The problem I see with prematurely applying small improvements like this
one is that they always cause build regressions, at least if the change
is any good. If we can find some more impactful changes like this one,
we can group them together in a branch and test them a lot better before
they even reach linux-next.

I mainly want to avoid people getting angry at Raag for repeatedly
breaking their subsystems by pushing small patches one at a time.

> Do you have your scripts for the showed statistics being published somewhere?

I had a good set of scripts on an older machine and might still
have some backups of that somewhere, but just hacked up something
ad-hoc today beased on what I remembered from that time. Here
are the snippets that you might find useful.

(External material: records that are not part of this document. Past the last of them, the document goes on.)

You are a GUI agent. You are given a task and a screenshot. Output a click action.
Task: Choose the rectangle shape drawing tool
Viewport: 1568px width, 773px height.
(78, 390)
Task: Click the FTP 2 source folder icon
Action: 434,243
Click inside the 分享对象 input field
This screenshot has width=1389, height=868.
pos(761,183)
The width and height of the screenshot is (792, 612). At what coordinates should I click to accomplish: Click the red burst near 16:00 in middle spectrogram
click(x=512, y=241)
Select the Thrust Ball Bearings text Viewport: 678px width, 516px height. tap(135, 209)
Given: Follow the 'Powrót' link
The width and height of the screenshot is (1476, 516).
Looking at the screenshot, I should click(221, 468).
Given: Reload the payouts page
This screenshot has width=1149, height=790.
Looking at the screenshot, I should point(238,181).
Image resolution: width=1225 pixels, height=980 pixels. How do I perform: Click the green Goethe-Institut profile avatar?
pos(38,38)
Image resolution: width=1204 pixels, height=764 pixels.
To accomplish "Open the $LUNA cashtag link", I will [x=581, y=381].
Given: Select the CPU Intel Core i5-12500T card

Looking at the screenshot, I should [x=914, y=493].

A patch to Kbuild to create a list of each included header for each
object file built in a given configuration (similar to the .filename.o.d
files, but in a format I found more convenient):

--- a/scripts/Makefile.lib
+++ b/scripts/Makefile.lib
@@ -307,7 +307,8 @@ cmd_ld_single = $(if $(objtool-enabled)$(is-single-obj-m), ; $(LD) $(ld_flags) -
 endif
 
 quiet_cmd_cc_o_c = CC $(quiet_modtag)  $@
-      cmd_cc_o_c = $(CC) $(c_flags) -c -o $@ $< \
+      cmd_cc_o_c = $(CC) $(c_flags) -c -o $@ $< ; \
+                   $(CC) $(c_flags) -E -o - $< | grep ^\#.*include | cut -f 2 -d\" | sort -u > $@.includes \
                $(cmd_ld_single) \
                $(cmd_objtool)
 
shell oneliner to find the header files that are most commonly included
from those files:

$ find -name \*includes | xargs cat | sort | uniq -c | sed -e 's:\./\|\././::g' | sort -rn | head -n 1000 > mostincluded

oneliner to preprocess each of those headers 

$ cat mostincluded | grep include/linux | while read a i ; do gcc -E $i -o ${i%.h}.i ${GCCARGS} ; done

oneliner to sort by product of includes and lines:

$ cat mostincluded | grep include/linux/ | while read a b ; do if [ -e ${b%.h}.i ] ; then echo $a `wc -l ${b%.h}.i` ; fi ; done | sort -n -k2 | while read a b c ; do echo $[$a * $b] $a $b $c ; done | sort -nr > fulllist

In the old days, I had cleaner versions of these in an automated script,
and produced a .dot file to visualize the dependencies with graphviz.
I did get to the point of more than doubling compile speed, so there was
a clear incentive to continue. In fact, the further I got along the way,
the better the savings. In the end I gave up when I could not
get to a useful subset to upstream first that wouldn't already break
hundreds of drivers.

The best idea I have to avoid that is to pick one header to clean up
from my list and do all the prerequisites but not actually break anything
at first.

      Arnd